▶ _About this task_
Please reproduce the Josh Lemos profile below word for word, from start to finish.

──────── Text block

Josh Lemos

Personal information
- Full name: Joshua Lemos
- Date of birth: May 4, 1989 (age 36)
- Place of birth: Brampton, Ontario, Canada
- Height: 1.83 m (6 ft 0 in)
- Position: Goalkeeper

Team information
- Current team: Milwaukee Wave
- Number: 30

Youth career
- 2004–2005: Liverpool F.C. (Montevideo)
- 2006–2007: Deportivo AELU
- 2006: Cruz Azul Shooters
- 2007: Cienciano

Senior career*
- Years: Team / Apps / (Gls)
- 2006–2007: Italia Shooters
- 2008: North York Astros
- 2009–2011: Diriangén FC
- 2016–: Milwaukee Wave (indoor) / 51 / (3)

International career^{‡}
- 2012–2021: Canada Futsal / 15 / (1)

= Josh Lemos =

Canadian soccer and futsal player

Joshua Lemos (born May 4, 1989) is a Canadian futsal player who plays as a goalkeeper for the Canada national team. He also plays professional indoor soccer for the Milwaukee Wave.

==Early life==
Lemos was born in Brampton, Ontario, a suburb of Toronto, to a Uruguayan father and a Canadian mother.

== Club career ==

=== Early career ===
In 2004, Lemos played abroad in the Uruguayan youth circuit for Liverpool F.C.. He also played with the under-16 sides of Deportivo AELU in Peru and for Cienciano.

In 2006, he returned to Canada and played in the Ontario Soccer League's provincial east under-21 division with Cruz Azul Shooters. Once the season concluded, he was named the division's top goalkeeper. His time with Cruz Azul granted him the opportunity to be called up to their parent club, the Italia Shooters, in the Southern Ontario-based Canadian Soccer League. He re-signed with Italia for the 2007 season.

His third season in the CSL circuit was in 2008, when he played for the North York Astros. Following his stint with North York, he played abroad in the Nicaraguan top league with Diriangén FC.

=== Indoor ===
Lemos transitioned into the indoor level during the winter of 2016 by playing in the American-based Major Arena Soccer League with the Milwaukee Wave. In his debut season with Milwaukee, he received an honorable mention for the league's all-rookie team. In total, he played in 15 matches for the club.

────────────────
──────── Data for review

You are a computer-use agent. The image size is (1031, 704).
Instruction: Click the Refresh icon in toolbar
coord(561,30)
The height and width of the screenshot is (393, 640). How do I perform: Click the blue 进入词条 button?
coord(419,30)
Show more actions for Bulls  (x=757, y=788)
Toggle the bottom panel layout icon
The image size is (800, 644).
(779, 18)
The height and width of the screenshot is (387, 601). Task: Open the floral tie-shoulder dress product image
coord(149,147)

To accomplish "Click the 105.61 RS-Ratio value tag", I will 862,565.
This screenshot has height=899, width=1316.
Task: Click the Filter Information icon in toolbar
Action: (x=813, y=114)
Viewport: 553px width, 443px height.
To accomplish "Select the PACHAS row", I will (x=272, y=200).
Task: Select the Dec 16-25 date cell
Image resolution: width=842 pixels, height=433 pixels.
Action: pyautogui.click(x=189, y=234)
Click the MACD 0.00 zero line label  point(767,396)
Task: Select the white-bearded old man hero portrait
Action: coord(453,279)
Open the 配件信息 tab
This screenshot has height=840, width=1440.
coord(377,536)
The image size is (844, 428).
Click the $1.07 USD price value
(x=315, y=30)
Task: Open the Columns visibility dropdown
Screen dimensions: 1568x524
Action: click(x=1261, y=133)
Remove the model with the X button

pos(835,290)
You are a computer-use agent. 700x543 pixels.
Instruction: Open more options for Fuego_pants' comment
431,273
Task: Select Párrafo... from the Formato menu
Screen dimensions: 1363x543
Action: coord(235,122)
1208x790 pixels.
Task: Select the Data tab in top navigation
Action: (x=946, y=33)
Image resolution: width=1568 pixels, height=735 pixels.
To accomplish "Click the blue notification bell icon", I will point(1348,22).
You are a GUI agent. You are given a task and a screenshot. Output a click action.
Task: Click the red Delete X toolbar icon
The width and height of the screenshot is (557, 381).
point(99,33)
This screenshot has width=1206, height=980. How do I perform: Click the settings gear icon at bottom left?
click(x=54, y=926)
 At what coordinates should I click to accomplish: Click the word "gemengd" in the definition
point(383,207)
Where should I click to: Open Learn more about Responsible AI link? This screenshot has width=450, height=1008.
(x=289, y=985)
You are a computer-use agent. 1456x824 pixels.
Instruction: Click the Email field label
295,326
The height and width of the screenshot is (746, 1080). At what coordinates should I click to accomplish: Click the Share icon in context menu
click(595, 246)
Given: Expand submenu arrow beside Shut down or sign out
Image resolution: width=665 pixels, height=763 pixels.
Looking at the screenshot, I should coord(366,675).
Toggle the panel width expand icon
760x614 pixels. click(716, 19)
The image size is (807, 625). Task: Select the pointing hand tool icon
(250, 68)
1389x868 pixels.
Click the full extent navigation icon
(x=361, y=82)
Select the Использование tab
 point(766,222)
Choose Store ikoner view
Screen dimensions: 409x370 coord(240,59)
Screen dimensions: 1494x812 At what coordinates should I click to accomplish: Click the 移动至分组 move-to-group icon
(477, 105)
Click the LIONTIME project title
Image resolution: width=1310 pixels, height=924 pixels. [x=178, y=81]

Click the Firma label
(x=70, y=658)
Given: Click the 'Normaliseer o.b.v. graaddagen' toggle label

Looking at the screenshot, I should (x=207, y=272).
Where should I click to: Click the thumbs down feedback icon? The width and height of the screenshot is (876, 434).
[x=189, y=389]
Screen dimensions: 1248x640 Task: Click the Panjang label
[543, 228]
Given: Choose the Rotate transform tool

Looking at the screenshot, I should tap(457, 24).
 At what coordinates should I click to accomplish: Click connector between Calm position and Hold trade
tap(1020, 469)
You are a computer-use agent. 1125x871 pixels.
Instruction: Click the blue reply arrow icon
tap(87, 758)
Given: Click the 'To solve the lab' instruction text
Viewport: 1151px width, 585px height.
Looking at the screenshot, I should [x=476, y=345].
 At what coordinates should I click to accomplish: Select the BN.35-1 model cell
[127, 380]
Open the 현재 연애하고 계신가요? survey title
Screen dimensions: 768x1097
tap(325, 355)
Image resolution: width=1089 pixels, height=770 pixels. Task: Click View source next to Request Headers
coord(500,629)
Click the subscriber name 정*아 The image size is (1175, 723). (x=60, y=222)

────────────────

▶ _Solved problem_
Josh Lemos

Personal information
- Full name: Joshua Lemos
- Date of birth: May 4, 1989 (age 36)
- Place of birth: Brampton, Ontario, Canada
- Height: 1.83 m (6 ft 0 in)
- Position: Goalkeeper

Team information
- Current team: Milwaukee Wave
- Number: 30

Youth career
- 2004–2005: Liverpool F.C. (Montevideo)
- 2006–2007: Deportivo AELU
- 2006: Cruz Azul Shooters
- 2007: Cienciano

Senior career*
- Years: Team / Apps / (Gls)
- 2006–2007: Italia Shooters
- 2008: North York Astros
- 2009–2011: Diriangén FC
- 2016–: Milwaukee Wave (indoor) / 51 / (3)

International career^{‡}
- 2012–2021: Canada Futsal / 15 / (1)

= Josh Lemos =

Canadian soccer and futsal player

Joshua Lemos (born May 4, 1989) is a Canadian futsal player who plays as a goalkeeper for the Canada national team. He also plays professional indoor soccer for the Milwaukee Wave.

==Early life==
Lemos was born in Brampton, Ontario, a suburb of Toronto, to a Uruguayan father and a Canadian mother.

== Club career ==

=== Early career ===
In 2004, Lemos played abroad in the Uruguayan youth circuit for Liverpool F.C.. He also played with the under-16 sides of Deportivo AELU in Peru and for Cienciano.

In 2006, he returned to Canada and played in the Ontario Soccer League's provincial east under-21 division with Cruz Azul Shooters. Once the season concluded, he was named the division's top goalkeeper. His time with Cruz Azul granted him the opportunity to be called up to their parent club, the Italia Shooters, in the Southern Ontario-based Canadian Soccer League. He re-signed with Italia for the 2007 season.

His third season in the CSL circuit was in 2008, when he played for the North York Astros. Following his stint with North York, he played abroad in the Nicaraguan top league with Diriangén FC.

=== Indoor ===
Lemos transitioned into the indoor level during the winter of 2016 by playing in the American-based Major Arena Soccer League with the Milwaukee Wave. In his debut season with Milwaukee, he received an honorable mention for the league's all-rookie team. In total, he played in 15 matches for the club.